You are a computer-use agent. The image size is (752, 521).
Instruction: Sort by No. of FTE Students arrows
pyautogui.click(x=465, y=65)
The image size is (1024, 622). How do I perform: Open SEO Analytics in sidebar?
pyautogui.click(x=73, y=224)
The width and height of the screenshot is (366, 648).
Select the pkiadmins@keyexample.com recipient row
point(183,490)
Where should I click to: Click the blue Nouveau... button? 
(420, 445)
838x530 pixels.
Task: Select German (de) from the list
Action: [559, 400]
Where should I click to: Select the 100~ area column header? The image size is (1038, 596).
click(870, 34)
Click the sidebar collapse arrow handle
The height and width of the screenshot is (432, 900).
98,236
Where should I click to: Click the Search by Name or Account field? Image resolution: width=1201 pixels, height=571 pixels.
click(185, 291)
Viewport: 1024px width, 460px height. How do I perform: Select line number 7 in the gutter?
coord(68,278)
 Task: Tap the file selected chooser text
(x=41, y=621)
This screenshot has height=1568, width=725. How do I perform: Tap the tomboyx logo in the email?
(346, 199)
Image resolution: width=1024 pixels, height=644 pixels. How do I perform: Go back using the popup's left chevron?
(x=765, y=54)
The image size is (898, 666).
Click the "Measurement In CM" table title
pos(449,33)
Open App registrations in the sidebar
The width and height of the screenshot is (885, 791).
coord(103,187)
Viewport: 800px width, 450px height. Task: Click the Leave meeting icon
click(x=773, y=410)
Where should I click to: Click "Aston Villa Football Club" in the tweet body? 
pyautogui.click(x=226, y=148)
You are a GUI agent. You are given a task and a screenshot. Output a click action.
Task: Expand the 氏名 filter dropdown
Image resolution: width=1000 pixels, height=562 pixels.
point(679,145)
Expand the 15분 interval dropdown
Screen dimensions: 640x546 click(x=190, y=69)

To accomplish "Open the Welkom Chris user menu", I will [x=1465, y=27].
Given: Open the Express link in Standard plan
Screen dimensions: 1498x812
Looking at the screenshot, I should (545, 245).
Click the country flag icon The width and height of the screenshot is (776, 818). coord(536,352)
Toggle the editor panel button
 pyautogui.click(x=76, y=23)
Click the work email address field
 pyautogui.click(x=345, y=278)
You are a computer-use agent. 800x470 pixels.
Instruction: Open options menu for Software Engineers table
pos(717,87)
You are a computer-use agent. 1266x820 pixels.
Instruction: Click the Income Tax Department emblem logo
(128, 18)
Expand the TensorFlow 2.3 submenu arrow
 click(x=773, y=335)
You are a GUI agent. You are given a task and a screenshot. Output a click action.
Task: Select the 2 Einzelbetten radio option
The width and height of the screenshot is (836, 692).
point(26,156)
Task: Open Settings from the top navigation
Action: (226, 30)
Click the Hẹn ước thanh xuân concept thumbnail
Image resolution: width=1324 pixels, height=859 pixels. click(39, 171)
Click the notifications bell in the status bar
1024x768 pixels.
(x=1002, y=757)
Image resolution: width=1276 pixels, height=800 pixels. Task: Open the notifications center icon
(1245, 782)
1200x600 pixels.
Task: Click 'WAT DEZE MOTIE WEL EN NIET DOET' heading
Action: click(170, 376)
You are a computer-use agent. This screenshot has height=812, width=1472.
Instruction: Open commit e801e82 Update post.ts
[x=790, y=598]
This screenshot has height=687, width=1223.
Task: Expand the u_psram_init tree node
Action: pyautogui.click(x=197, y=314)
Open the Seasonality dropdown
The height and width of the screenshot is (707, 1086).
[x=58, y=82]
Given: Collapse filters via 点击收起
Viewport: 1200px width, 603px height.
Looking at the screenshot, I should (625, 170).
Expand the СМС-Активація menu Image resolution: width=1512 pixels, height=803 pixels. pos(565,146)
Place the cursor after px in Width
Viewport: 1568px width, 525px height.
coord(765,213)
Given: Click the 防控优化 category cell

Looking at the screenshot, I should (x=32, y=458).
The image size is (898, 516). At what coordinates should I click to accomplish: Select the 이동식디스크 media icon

**Work required**:
Your reply should consist of all the records, restated exactly.

**Solution to the problem**:
You are a computer-use agent. The image size is (752, 521).
Instruction: Sort by No. of FTE Students arrows
pyautogui.click(x=465, y=65)
The image size is (1024, 622). How do I perform: Open SEO Analytics in sidebar?
pyautogui.click(x=73, y=224)
The width and height of the screenshot is (366, 648).
Select the pkiadmins@keyexample.com recipient row
point(183,490)
Where should I click to: Click the blue Nouveau... button? 
(420, 445)
838x530 pixels.
Task: Select German (de) from the list
Action: [559, 400]
Where should I click to: Select the 100~ area column header? The image size is (1038, 596).
click(870, 34)
Click the sidebar collapse arrow handle
The height and width of the screenshot is (432, 900).
98,236
Where should I click to: Click the Search by Name or Account field? Image resolution: width=1201 pixels, height=571 pixels.
click(185, 291)
Viewport: 1024px width, 460px height. How do I perform: Select line number 7 in the gutter?
coord(68,278)
 Task: Tap the file selected chooser text
(x=41, y=621)
This screenshot has height=1568, width=725. How do I perform: Tap the tomboyx logo in the email?
(346, 199)
Image resolution: width=1024 pixels, height=644 pixels. How do I perform: Go back using the popup's left chevron?
(x=765, y=54)
The image size is (898, 666).
Click the "Measurement In CM" table title
pos(449,33)
Open App registrations in the sidebar
The width and height of the screenshot is (885, 791).
coord(103,187)
Viewport: 800px width, 450px height. Task: Click the Leave meeting icon
click(x=773, y=410)
Where should I click to: Click "Aston Villa Football Club" in the tweet body? 
pyautogui.click(x=226, y=148)
You are a GUI agent. You are given a task and a screenshot. Output a click action.
Task: Expand the 氏名 filter dropdown
Image resolution: width=1000 pixels, height=562 pixels.
point(679,145)
Expand the 15분 interval dropdown
Screen dimensions: 640x546 click(x=190, y=69)

To accomplish "Open the Welkom Chris user menu", I will [x=1465, y=27].
Given: Open the Express link in Standard plan
Screen dimensions: 1498x812
Looking at the screenshot, I should (545, 245).
Click the country flag icon The width and height of the screenshot is (776, 818). coord(536,352)
Toggle the editor panel button
 pyautogui.click(x=76, y=23)
Click the work email address field
 pyautogui.click(x=345, y=278)
You are a computer-use agent. 800x470 pixels.
Instruction: Open options menu for Software Engineers table
pos(717,87)
You are a computer-use agent. 1266x820 pixels.
Instruction: Click the Income Tax Department emblem logo
(128, 18)
Expand the TensorFlow 2.3 submenu arrow
 click(x=773, y=335)
You are a GUI agent. You are given a task and a screenshot. Output a click action.
Task: Select the 2 Einzelbetten radio option
The width and height of the screenshot is (836, 692).
point(26,156)
Task: Open Settings from the top navigation
Action: (226, 30)
Click the Hẹn ước thanh xuân concept thumbnail
Image resolution: width=1324 pixels, height=859 pixels. click(39, 171)
Click the notifications bell in the status bar
1024x768 pixels.
(x=1002, y=757)
Image resolution: width=1276 pixels, height=800 pixels. Task: Open the notifications center icon
(1245, 782)
1200x600 pixels.
Task: Click 'WAT DEZE MOTIE WEL EN NIET DOET' heading
Action: click(170, 376)
You are a computer-use agent. This screenshot has height=812, width=1472.
Instruction: Open commit e801e82 Update post.ts
[x=790, y=598]
This screenshot has height=687, width=1223.
Task: Expand the u_psram_init tree node
Action: pyautogui.click(x=197, y=314)
Open the Seasonality dropdown
The height and width of the screenshot is (707, 1086).
[x=58, y=82]
Given: Collapse filters via 点击收起
Viewport: 1200px width, 603px height.
Looking at the screenshot, I should (625, 170).
Expand the СМС-Активація menu Image resolution: width=1512 pixels, height=803 pixels. pos(565,146)
Place the cursor after px in Width
Viewport: 1568px width, 525px height.
coord(765,213)
Given: Click the 防控优化 category cell

Looking at the screenshot, I should (x=32, y=458).
The image size is (898, 516). At what coordinates should I click to accomplish: Select the 이동식디스크 media icon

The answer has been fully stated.